▸ **EXERCISE OBJECTIVE**: Using the listing below, retype exactly the lines starting at the one with "1175x843 pixels." and ending at the one with "You are a computer-use agent. Image", and include both.

┌──

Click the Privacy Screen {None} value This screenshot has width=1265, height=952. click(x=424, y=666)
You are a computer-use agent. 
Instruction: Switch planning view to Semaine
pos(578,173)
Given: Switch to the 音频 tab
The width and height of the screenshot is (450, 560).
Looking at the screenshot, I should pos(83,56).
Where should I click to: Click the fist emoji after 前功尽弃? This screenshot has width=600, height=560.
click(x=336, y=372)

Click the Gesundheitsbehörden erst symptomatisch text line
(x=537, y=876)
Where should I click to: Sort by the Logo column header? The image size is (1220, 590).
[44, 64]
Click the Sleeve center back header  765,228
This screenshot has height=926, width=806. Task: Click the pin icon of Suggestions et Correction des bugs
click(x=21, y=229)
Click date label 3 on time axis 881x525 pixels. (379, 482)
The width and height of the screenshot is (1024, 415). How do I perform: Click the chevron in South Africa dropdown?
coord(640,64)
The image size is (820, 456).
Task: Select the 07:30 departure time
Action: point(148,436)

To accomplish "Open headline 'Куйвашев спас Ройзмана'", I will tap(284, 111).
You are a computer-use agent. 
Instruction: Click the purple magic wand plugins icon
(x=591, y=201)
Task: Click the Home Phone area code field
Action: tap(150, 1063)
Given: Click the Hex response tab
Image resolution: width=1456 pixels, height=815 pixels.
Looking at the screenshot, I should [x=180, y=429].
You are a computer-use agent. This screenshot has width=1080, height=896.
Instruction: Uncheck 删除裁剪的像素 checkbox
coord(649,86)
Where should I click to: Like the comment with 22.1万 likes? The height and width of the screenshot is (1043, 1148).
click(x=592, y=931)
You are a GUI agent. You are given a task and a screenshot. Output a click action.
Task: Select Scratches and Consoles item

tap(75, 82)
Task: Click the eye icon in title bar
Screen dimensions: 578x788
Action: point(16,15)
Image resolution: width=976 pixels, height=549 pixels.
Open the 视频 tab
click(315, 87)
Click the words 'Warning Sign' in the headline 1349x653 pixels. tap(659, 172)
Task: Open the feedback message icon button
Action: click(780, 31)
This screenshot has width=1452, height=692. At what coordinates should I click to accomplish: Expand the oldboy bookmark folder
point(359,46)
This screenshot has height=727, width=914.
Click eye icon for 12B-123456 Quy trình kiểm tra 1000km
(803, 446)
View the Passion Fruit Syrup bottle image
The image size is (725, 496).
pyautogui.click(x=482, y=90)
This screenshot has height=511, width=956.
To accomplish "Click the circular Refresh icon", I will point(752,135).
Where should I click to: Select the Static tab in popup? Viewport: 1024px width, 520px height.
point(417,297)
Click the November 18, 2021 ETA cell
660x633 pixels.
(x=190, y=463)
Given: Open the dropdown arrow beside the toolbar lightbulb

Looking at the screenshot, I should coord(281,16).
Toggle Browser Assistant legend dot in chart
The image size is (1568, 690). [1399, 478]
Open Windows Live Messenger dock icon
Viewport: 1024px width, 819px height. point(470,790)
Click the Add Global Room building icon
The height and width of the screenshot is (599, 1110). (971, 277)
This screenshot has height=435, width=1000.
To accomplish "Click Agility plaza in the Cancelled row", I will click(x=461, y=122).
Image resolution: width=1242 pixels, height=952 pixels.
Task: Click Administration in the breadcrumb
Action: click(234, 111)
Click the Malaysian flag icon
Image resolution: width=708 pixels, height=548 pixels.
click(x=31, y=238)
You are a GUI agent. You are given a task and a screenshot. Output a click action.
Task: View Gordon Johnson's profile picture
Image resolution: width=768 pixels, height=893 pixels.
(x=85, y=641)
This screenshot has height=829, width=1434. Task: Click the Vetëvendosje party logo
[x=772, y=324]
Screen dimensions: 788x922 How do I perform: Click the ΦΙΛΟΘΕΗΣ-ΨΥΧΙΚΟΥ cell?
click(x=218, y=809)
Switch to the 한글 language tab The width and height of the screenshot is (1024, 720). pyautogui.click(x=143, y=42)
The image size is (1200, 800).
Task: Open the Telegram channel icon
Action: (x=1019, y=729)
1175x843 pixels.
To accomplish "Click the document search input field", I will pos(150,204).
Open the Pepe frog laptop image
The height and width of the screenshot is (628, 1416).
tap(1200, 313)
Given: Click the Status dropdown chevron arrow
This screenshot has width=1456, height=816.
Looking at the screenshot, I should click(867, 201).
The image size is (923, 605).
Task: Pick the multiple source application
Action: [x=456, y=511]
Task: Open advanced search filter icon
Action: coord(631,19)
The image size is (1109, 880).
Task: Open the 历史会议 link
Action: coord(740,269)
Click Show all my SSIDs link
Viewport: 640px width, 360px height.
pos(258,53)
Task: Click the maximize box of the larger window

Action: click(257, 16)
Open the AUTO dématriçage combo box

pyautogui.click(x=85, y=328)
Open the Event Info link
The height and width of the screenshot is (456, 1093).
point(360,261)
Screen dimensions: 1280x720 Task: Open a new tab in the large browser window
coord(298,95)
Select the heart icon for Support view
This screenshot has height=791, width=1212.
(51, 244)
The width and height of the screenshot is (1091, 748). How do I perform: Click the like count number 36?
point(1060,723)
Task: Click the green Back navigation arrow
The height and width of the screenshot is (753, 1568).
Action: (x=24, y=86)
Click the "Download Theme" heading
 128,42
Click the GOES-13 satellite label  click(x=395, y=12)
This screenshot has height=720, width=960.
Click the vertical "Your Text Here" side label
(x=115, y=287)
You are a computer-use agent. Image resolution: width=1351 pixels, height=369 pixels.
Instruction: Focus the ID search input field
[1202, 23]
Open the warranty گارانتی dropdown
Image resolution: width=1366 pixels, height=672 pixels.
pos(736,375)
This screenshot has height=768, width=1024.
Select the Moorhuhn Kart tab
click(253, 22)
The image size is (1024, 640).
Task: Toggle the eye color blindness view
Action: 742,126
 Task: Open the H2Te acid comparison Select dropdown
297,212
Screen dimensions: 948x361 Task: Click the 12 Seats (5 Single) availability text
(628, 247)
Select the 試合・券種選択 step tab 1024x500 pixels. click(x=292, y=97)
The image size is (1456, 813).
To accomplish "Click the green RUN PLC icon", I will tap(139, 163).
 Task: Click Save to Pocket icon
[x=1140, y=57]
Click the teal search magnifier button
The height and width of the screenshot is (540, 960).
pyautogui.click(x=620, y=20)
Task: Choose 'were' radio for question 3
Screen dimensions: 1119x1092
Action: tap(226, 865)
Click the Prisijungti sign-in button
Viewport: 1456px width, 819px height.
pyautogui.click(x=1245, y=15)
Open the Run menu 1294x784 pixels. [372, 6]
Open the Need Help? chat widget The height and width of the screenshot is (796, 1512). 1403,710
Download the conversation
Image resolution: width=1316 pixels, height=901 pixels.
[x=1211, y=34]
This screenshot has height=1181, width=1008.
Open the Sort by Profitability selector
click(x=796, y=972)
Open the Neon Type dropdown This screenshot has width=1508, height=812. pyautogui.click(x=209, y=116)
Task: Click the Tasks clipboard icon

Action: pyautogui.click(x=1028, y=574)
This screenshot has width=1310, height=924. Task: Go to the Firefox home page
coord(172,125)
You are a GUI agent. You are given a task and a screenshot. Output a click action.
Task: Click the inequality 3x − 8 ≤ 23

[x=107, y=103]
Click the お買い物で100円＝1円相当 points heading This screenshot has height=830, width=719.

└──

▸ **REPLY**:
1175x843 pixels.
To accomplish "Click the document search input field", I will pos(150,204).
Open the Pepe frog laptop image
The height and width of the screenshot is (628, 1416).
tap(1200, 313)
Given: Click the Status dropdown chevron arrow
This screenshot has width=1456, height=816.
Looking at the screenshot, I should click(867, 201).
The image size is (923, 605).
Task: Pick the multiple source application
Action: [x=456, y=511]
Task: Open advanced search filter icon
Action: coord(631,19)
The image size is (1109, 880).
Task: Open the 历史会议 link
Action: coord(740,269)
Click Show all my SSIDs link
Viewport: 640px width, 360px height.
pos(258,53)
Task: Click the maximize box of the larger window

Action: click(257, 16)
Open the AUTO dématriçage combo box

pyautogui.click(x=85, y=328)
Open the Event Info link
The height and width of the screenshot is (456, 1093).
point(360,261)
Screen dimensions: 1280x720 Task: Open a new tab in the large browser window
coord(298,95)
Select the heart icon for Support view
This screenshot has height=791, width=1212.
(51, 244)
The width and height of the screenshot is (1091, 748). How do I perform: Click the like count number 36?
point(1060,723)
Task: Click the green Back navigation arrow
The height and width of the screenshot is (753, 1568).
Action: (x=24, y=86)
Click the "Download Theme" heading
 128,42
Click the GOES-13 satellite label  click(x=395, y=12)
This screenshot has height=720, width=960.
Click the vertical "Your Text Here" side label
(x=115, y=287)
You are a computer-use agent. Image resolution: width=1351 pixels, height=369 pixels.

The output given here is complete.